**Activity:** Produce word for word the lines of the data below running from the one that has "Cabeça de cilindro do eixo de manivela de Deutz" to the one that has "Bloco de cilindro das", inclusive, and no others.

━━━━━━━━━━━━━━━━

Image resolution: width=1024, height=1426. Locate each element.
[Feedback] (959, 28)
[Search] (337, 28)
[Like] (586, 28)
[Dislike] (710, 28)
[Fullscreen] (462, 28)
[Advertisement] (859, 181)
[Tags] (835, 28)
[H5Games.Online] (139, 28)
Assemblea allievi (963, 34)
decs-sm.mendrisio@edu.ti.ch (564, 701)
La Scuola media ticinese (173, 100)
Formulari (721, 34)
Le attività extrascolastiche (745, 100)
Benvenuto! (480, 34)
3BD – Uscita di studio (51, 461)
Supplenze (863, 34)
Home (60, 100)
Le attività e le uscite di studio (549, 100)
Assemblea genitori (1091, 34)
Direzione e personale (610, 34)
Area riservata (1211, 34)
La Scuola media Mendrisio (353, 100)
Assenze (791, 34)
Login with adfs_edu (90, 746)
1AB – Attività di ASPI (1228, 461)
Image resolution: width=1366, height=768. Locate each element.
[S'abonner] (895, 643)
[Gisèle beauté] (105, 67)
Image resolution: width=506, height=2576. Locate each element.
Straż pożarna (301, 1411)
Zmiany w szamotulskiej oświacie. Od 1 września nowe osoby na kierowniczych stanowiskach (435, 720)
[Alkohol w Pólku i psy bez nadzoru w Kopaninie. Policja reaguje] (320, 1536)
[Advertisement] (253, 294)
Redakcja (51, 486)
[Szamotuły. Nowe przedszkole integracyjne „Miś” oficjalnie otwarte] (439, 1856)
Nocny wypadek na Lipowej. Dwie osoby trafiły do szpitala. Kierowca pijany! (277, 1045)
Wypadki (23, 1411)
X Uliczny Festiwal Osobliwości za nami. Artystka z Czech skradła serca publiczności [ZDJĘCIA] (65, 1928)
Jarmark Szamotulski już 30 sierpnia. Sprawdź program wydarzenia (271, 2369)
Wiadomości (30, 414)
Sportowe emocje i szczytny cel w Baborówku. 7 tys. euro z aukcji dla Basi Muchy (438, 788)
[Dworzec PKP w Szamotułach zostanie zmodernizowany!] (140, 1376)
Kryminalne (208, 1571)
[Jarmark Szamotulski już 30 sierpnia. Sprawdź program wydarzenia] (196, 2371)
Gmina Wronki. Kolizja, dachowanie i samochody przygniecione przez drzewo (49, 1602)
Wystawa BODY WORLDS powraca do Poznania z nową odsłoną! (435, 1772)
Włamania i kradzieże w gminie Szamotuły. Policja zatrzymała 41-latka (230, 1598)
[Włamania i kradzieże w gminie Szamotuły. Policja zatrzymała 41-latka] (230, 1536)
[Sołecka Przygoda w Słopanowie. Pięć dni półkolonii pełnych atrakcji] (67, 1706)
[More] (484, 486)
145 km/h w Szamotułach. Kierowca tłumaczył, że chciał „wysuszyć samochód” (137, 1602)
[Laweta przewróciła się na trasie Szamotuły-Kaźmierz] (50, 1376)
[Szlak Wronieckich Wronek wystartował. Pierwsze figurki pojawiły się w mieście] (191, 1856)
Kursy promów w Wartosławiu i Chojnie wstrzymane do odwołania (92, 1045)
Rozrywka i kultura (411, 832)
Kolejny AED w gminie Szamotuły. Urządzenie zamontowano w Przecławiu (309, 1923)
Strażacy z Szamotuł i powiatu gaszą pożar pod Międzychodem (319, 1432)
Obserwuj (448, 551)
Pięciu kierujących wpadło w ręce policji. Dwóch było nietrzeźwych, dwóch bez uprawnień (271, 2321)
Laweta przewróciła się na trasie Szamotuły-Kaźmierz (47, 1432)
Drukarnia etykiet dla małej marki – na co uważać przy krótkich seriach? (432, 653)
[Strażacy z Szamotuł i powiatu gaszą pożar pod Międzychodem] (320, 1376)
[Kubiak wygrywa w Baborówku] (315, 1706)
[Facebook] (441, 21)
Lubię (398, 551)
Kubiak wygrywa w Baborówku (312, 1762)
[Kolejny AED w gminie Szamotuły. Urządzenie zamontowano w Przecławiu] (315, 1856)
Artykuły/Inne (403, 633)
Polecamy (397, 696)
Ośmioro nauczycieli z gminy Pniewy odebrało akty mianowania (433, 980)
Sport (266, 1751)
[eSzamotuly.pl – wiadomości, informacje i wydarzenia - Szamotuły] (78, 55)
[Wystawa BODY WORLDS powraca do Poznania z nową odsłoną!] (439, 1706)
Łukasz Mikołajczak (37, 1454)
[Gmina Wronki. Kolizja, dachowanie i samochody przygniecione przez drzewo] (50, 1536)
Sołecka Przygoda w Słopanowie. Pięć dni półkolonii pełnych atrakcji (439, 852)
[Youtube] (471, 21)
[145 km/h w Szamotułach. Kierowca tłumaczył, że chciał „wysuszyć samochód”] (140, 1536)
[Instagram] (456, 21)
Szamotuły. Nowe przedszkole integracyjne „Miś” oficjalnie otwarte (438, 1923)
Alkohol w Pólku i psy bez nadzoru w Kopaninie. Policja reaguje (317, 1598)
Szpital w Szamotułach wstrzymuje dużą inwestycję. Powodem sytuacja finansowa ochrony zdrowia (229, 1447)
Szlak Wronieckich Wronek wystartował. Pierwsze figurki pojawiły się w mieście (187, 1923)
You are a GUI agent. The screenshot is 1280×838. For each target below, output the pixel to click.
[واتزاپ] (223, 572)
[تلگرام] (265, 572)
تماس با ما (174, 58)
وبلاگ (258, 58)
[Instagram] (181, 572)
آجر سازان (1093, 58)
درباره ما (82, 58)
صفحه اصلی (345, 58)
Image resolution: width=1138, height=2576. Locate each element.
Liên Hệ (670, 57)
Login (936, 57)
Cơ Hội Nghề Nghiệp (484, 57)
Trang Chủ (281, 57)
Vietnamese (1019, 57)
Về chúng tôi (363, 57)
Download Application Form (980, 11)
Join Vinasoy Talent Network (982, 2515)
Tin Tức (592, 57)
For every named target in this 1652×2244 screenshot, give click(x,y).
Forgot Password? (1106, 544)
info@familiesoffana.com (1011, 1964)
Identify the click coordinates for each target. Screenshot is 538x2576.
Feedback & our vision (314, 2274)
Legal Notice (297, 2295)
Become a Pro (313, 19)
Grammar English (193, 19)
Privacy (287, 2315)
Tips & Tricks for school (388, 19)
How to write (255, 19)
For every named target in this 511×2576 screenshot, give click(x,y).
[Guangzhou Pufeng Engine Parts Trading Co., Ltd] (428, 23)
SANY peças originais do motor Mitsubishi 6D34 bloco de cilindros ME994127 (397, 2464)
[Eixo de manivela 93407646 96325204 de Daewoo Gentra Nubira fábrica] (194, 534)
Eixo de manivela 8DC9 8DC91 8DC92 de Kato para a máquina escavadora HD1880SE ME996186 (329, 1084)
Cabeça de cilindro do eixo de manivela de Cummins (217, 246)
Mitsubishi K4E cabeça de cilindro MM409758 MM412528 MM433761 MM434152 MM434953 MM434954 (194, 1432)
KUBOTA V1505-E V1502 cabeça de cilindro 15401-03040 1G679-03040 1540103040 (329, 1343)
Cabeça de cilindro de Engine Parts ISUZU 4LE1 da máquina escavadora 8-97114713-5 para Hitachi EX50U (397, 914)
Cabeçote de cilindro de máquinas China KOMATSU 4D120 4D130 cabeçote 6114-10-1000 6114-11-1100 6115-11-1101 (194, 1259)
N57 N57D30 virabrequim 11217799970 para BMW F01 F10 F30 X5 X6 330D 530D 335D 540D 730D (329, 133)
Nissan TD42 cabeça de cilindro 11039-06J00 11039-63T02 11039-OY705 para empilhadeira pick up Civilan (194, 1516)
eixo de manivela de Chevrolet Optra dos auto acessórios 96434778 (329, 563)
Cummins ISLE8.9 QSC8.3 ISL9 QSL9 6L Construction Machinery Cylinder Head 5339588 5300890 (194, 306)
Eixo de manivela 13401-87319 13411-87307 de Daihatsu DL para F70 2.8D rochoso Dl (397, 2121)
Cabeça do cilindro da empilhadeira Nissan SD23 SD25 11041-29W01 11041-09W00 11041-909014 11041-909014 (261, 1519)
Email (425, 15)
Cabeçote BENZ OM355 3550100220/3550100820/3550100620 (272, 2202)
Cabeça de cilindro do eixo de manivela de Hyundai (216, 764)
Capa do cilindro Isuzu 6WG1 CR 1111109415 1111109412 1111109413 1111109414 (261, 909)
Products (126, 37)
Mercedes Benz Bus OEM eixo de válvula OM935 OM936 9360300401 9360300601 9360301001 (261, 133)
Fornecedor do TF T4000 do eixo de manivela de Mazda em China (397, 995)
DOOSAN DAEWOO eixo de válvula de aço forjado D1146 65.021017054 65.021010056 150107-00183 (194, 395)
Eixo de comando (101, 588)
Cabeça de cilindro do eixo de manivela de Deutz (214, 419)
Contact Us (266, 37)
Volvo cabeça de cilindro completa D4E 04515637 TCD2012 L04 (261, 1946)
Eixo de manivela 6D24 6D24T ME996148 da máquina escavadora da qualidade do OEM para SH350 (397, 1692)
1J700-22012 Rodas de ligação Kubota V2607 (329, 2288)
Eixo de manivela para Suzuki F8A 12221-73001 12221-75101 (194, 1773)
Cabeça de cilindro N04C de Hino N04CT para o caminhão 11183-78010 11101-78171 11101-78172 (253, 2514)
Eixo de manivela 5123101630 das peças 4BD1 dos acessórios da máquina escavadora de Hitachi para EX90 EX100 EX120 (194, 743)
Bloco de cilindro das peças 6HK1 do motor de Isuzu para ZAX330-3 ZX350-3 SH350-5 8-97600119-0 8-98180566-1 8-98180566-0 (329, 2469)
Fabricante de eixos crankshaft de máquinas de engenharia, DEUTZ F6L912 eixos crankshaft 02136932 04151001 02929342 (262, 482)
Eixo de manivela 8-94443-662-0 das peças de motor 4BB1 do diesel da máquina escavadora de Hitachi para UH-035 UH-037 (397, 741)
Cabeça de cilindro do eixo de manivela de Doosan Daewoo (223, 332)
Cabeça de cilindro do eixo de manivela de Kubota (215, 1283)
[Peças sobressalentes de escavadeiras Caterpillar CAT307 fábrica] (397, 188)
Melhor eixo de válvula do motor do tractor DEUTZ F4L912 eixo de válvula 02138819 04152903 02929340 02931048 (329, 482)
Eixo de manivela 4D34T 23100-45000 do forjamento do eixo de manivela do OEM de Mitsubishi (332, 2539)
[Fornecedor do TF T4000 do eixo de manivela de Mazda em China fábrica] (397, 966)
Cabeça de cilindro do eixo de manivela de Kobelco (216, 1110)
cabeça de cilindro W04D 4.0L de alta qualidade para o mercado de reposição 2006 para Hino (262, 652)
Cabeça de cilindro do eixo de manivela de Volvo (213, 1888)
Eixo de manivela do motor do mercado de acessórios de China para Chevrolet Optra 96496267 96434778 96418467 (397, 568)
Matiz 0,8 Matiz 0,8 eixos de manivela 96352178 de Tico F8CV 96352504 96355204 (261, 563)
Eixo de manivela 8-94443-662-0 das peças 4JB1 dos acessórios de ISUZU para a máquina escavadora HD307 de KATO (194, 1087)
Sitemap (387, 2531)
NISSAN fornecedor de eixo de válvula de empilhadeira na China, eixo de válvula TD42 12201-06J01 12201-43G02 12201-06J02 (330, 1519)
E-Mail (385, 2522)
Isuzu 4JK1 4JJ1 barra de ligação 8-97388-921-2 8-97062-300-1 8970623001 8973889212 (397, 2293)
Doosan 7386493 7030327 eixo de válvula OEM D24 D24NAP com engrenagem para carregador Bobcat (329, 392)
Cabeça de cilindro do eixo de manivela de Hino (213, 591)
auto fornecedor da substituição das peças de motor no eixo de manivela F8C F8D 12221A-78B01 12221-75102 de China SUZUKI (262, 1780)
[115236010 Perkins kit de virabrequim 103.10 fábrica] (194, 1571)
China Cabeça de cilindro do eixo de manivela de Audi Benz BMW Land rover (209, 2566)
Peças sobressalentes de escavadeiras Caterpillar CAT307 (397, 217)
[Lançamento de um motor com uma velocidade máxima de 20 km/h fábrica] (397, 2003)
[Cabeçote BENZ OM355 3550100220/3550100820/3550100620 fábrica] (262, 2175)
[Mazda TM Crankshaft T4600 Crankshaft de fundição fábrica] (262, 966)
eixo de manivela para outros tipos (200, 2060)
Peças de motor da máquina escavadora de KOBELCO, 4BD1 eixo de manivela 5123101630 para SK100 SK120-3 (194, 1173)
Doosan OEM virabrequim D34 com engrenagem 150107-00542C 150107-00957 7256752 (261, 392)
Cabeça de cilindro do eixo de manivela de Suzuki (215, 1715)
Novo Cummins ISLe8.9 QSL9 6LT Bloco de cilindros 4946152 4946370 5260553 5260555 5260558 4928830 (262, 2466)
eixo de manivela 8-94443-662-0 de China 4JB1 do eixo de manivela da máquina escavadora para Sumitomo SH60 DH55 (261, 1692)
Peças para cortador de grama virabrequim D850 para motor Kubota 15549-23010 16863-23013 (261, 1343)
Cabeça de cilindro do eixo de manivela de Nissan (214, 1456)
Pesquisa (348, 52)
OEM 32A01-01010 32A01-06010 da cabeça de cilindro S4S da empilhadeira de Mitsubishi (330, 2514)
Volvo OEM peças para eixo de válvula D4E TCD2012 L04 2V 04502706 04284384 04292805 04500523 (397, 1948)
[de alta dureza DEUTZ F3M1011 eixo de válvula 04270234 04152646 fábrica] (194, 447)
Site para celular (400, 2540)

━━━━━━━━━━━━━━━━

**Solution to the exercise:**
Cabeça de cilindro do eixo de manivela de Deutz (214, 419)
Contact Us (266, 37)
Volvo cabeça de cilindro completa D4E 04515637 TCD2012 L04 (261, 1946)
Eixo de manivela 6D24 6D24T ME996148 da máquina escavadora da qualidade do OEM para SH350 (397, 1692)
1J700-22012 Rodas de ligação Kubota V2607 (329, 2288)
Eixo de manivela para Suzuki F8A 12221-73001 12221-75101 (194, 1773)
Cabeça de cilindro N04C de Hino N04CT para o caminhão 11183-78010 11101-78171 11101-78172 (253, 2514)
Eixo de manivela 5123101630 das peças 4BD1 dos acessórios da máquina escavadora de Hitachi para EX90 EX100 EX120 (194, 743)
Bloco de cilindro das peças 6HK1 do motor de Isuzu para ZAX330-3 ZX350-3 SH350-5 8-97600119-0 8-98180566-1 8-98180566-0 (329, 2469)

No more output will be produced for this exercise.